Vermillion Art Gallery offers in Australia a rare chance to see recent works from one of the leading figures from China’s ‘Youth Cruelty’ movement of painters. Born in the 1970s in harsh conditions, this group of painters emerged in the mid 1990s as the next generation of Chinese contemporary artists. Beijing artist Yin Zhaoyang is regarded as a leading representative of this group.
At a time when the Cynical Realism movement – juxtaposing commercial pop art images with propaganda art – was the dominant narrative by which the international art world came to notice Chinese contemporary art, Yin and his small group stayed close to the painterly traditions in which they had been trained in China’s great academies.
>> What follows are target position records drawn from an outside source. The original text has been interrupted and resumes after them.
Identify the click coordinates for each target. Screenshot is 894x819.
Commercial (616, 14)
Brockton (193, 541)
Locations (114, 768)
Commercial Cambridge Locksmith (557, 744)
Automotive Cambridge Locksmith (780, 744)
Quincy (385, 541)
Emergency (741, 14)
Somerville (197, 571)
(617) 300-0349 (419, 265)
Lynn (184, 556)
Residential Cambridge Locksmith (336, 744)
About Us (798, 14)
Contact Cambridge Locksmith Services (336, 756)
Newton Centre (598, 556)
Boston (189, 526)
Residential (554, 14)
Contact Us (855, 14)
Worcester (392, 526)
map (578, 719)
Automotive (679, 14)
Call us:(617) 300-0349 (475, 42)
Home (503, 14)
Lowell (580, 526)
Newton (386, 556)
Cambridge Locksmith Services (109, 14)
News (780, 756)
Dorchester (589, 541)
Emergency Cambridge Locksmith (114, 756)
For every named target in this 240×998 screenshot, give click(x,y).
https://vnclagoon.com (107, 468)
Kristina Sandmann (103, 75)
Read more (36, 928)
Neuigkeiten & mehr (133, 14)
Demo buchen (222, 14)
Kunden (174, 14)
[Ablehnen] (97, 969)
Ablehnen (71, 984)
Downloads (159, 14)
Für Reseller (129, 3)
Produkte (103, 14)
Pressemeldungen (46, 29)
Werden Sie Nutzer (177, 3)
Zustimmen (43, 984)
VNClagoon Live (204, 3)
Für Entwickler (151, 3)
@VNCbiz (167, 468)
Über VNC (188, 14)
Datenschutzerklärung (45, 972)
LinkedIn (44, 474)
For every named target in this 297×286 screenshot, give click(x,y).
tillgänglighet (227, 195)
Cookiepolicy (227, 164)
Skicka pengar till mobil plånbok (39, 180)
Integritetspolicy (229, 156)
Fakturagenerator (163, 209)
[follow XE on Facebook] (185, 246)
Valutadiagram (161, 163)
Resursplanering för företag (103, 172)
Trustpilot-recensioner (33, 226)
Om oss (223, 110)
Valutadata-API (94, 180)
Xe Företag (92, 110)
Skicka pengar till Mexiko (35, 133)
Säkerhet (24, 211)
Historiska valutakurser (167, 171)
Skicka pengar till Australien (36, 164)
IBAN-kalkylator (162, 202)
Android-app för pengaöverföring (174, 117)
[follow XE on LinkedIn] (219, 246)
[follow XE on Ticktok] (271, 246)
Thoroughly versed in the Western Masters, Yin’s work has moved from figurative to more abstract expression. What is unifying across his work is his intense, energetic, at times explosive, style no matter the subject. His work seems to vibrate from within the canvas.
With maturity and his establishment as a major international figure in Chinese contemporary art, with successful solo shows in the West and China, and sales through the major auction houses, his work has become more reflective and contemplative, but the subliminal energy remains, almost as if the work is breathing.
Over the past decade, Yin has turned to landscapes set in the ancient Song Mountain range in his home province of Henan. These works are rich in colour with thick oil paint applied in wide sweeping strokes. The intensity of the colours, the thickness of the paint and vividness of the whole composition take his landscapes to another dimension altogether, teetering on the edge of abstraction.
To these Vermillion has included some of Yin’s most recent work, semi-abstract portraiture, including several of Yin’s tributes to his greatest inspiration: Vincent Van Gogh.